Clinical trials with IV administration of reteplase in the setting of AIS is limited, and the results are conflicting. In a recent review 7, it was stated that no evidence is present showing benefit with reteplase for use in the setting of AIS. On the contrary, the Reopro Retevase Reperfusion of Stroke Safety Study (ROSIE) showed that in combination with Abciximab, intraarterial reteplase was revealed to have acceptable safety and efficacy in AIS patients within 3–24 h of symptom onset, with a disabling stroke, NIHSS score ≤16 points, and evidence of a perfusion deficit on PWI/MRI and MR angiography 8. In addition, in a novel rat embolic stroke model, Ma et al. showed that intravenously administered reteplase restored focal perfusion and reduced cerebral infarction at 2–4 h of ischemia, and they also stated that sole reteplase treatment might be beneficial in revascularization at the acceptable time window of 6 h 9. Moreover, reports about reteplase are mostly related to intraarterial or endovascular use 10, 11.

There is no MRI device in our urban settings. Thus, we could not obtain a diffusion‐weighted sequence of MRI. Nevertheless, parallel to evidence‐based guidelines, the absence of any signs of hemorrhage in the NECT of the brain was sufficient for us to initiate the thrombolytic therapy.

Moreover, our choice of reteplase was obligatory as it was the only thrombolytic agent we had in our hospital. Considering the pearls and pitfalls, the potential future morbidity of AIS leading to disability in young patients and possible costs was the primary motive of our initiation of therapy.

In the literature, we could not find a standardized dosage of IV administration of reteplase in AIS. For this reason, we were not sure of the dosage. Following the first bolus injection, instant recovery from lateralizing state and neglect of the patient's left side have led us to consider as a cessation sign, so we did not continue with another sequential 10 U of reteplase. Another factor in the suspension of the infusion was the concern of the longer half‐life (14–18 min) compared to alteplase (4–8 min), which may increase the risk of spontaneous intracerebral hemorrhage (SICH) 12.

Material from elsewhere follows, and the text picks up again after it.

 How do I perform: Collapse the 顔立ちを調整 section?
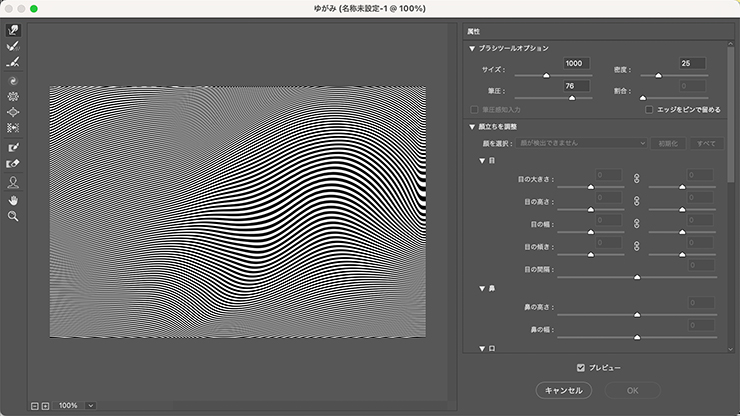coord(472,126)
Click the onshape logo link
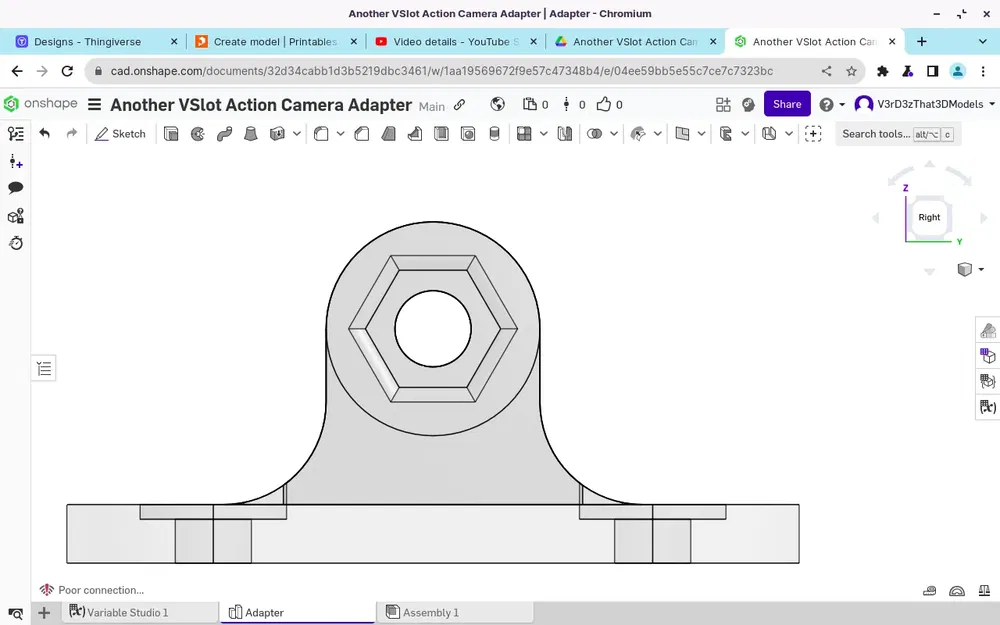This screenshot has width=1000, height=625. point(40,103)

One of the most devastating complications of thrombolytic therapy is reocclusion. This has been attributed to platelet activation 13. However, in the early experimental studies, it has been postulated that reteplase seems to cause greater ADP – and thrombin‐induced platelet aggregation and greater glycoprotein IIb/IIIa (GPIIb/IIIa) expression 14, but there are conflicting results in the literature. In a review, Moser et al. stated that double bolus (10 + 10 U) reteplase results in lower platelet aggregation compared to alteplase and streptokinase, in the early phase 1–2 h after thrombolysis in AMI 15. In a Thrombolysis In Myocardial Infarction (TIMI) 14 substudy, the results suggested that abciximab, combined with a reduced dose thrombolytic, could overcome the enhanced platelet activation and aggregation in the setting of thrombolysis for AMI 16. In addition, combined with abciximab, no significant differences in platelet aggregation have been found between full‐dose alteplase and reteplase groups.

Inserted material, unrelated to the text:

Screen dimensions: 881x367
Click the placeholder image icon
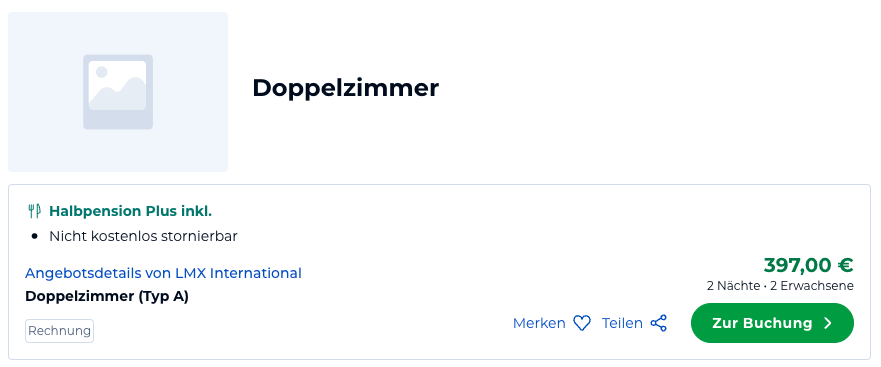pos(118,92)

We believe that the IV administration of reteplase in AIS might show benefit, yet data on this method are lacking, and there is no standardized therapy protocol.

Authorship

YEÖ: examined, diagnosed and treated the patient, did the literature research and wrote the manuscript. MA: provided writing assistance and proofreading the article.

Conflict of Interest

None declared.